DATA EXTRACTS Block Start

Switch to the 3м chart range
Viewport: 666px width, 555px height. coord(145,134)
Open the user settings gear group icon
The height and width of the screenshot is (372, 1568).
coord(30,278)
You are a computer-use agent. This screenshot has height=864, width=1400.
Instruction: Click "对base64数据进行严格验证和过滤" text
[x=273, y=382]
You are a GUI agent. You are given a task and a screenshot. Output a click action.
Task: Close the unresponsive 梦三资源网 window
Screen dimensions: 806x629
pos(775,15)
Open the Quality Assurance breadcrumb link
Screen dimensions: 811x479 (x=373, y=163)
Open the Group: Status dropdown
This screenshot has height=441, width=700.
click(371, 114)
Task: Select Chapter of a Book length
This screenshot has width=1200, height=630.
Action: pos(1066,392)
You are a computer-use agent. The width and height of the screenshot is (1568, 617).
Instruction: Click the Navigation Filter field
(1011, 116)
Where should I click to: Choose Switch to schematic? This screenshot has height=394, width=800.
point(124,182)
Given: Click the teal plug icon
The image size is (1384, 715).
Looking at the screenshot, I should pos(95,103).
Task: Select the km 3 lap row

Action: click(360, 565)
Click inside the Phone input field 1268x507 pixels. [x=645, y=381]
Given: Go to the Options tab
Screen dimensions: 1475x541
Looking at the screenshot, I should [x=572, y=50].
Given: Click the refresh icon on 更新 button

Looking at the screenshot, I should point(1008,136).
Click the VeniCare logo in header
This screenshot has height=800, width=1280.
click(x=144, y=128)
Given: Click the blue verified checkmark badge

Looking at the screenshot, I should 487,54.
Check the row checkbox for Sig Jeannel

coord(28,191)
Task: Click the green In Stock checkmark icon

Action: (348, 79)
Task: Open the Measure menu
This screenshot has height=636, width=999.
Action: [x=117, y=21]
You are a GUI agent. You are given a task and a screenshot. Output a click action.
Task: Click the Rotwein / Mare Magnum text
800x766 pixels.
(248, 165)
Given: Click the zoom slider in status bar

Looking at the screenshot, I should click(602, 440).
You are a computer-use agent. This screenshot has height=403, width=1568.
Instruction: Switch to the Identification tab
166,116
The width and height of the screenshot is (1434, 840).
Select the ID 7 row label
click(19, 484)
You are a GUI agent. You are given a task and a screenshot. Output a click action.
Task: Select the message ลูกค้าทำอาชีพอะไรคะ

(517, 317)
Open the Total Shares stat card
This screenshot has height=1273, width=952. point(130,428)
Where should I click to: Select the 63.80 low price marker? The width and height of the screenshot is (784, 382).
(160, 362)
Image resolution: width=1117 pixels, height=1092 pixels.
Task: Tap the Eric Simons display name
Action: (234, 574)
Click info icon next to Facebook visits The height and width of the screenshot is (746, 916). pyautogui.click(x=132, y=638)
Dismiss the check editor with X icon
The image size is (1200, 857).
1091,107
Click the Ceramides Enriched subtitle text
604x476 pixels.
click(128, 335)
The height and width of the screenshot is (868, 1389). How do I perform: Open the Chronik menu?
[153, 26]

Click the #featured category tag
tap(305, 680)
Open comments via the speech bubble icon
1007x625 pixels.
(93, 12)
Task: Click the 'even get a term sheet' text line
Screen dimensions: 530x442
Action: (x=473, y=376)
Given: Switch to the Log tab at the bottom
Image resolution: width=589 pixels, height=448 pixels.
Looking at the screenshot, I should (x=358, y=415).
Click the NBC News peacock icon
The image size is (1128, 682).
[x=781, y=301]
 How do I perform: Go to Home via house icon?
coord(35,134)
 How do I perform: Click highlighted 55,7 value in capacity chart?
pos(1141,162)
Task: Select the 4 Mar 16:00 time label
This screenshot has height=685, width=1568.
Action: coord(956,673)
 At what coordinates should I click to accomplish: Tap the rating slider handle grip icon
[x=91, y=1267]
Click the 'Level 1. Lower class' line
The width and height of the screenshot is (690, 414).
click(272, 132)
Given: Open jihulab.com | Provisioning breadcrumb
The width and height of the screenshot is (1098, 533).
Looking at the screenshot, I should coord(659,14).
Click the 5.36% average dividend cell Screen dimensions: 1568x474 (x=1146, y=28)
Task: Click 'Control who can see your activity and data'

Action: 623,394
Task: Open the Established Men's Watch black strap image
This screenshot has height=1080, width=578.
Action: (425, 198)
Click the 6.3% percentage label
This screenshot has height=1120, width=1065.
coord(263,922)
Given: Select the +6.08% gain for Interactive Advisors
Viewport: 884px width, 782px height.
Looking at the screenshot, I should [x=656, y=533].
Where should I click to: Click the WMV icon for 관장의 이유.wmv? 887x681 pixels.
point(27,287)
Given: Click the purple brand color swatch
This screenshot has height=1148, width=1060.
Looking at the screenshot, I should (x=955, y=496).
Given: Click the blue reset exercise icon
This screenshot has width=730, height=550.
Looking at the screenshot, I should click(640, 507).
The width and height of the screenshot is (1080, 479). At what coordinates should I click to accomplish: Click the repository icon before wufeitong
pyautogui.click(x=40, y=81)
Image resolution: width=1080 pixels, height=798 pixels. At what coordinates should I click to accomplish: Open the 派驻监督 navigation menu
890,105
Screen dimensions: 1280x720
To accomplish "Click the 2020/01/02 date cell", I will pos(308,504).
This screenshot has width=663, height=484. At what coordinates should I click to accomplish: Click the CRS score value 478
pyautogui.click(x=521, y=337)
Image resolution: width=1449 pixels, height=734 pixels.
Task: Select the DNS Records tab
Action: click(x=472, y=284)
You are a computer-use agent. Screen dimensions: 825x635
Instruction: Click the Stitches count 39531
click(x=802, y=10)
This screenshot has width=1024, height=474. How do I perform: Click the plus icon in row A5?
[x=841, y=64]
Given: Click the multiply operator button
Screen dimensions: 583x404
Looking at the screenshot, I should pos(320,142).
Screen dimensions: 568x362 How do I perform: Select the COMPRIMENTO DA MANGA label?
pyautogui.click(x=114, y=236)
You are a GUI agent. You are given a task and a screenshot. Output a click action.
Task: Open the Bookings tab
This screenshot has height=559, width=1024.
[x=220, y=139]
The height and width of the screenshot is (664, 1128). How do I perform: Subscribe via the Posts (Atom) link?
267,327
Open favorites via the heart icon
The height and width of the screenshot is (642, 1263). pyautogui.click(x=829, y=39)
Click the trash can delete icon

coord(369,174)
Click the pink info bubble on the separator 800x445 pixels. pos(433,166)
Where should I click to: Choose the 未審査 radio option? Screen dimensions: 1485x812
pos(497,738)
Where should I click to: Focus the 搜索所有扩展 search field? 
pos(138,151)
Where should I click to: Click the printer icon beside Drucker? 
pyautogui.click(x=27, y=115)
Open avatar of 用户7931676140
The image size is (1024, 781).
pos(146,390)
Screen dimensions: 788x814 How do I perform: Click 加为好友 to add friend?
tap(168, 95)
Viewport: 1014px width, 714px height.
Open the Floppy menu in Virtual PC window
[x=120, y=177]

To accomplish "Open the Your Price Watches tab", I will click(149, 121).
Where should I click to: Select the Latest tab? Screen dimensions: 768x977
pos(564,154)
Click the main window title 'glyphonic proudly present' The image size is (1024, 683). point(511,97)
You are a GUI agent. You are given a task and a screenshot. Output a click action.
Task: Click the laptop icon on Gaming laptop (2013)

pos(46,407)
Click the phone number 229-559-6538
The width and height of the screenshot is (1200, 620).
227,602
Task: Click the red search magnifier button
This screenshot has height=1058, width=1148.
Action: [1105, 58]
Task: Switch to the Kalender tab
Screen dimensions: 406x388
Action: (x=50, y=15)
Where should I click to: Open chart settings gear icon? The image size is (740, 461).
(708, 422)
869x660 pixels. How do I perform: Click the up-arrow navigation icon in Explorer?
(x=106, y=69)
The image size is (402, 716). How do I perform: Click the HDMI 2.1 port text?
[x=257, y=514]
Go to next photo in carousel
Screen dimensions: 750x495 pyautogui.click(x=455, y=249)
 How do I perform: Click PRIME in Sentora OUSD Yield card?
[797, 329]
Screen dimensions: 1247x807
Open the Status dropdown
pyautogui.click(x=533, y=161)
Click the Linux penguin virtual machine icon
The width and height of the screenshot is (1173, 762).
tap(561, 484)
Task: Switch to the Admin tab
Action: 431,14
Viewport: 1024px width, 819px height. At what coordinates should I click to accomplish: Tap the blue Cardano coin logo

DATA EXTRACTS Block End

WHAT IS NEEDED
Each line above from the one with "This screenshot has height=441, width=700." up to and including the one with "Given: Click the teal plug icon" must be set down exactly, and no line outside that span may appear.

RESPONSE
This screenshot has height=441, width=700.
click(371, 114)
Task: Select Chapter of a Book length
This screenshot has width=1200, height=630.
Action: pos(1066,392)
You are a computer-use agent. The width and height of the screenshot is (1568, 617).
Instruction: Click the Navigation Filter field
(1011, 116)
Where should I click to: Choose Switch to schematic? This screenshot has height=394, width=800.
point(124,182)
Given: Click the teal plug icon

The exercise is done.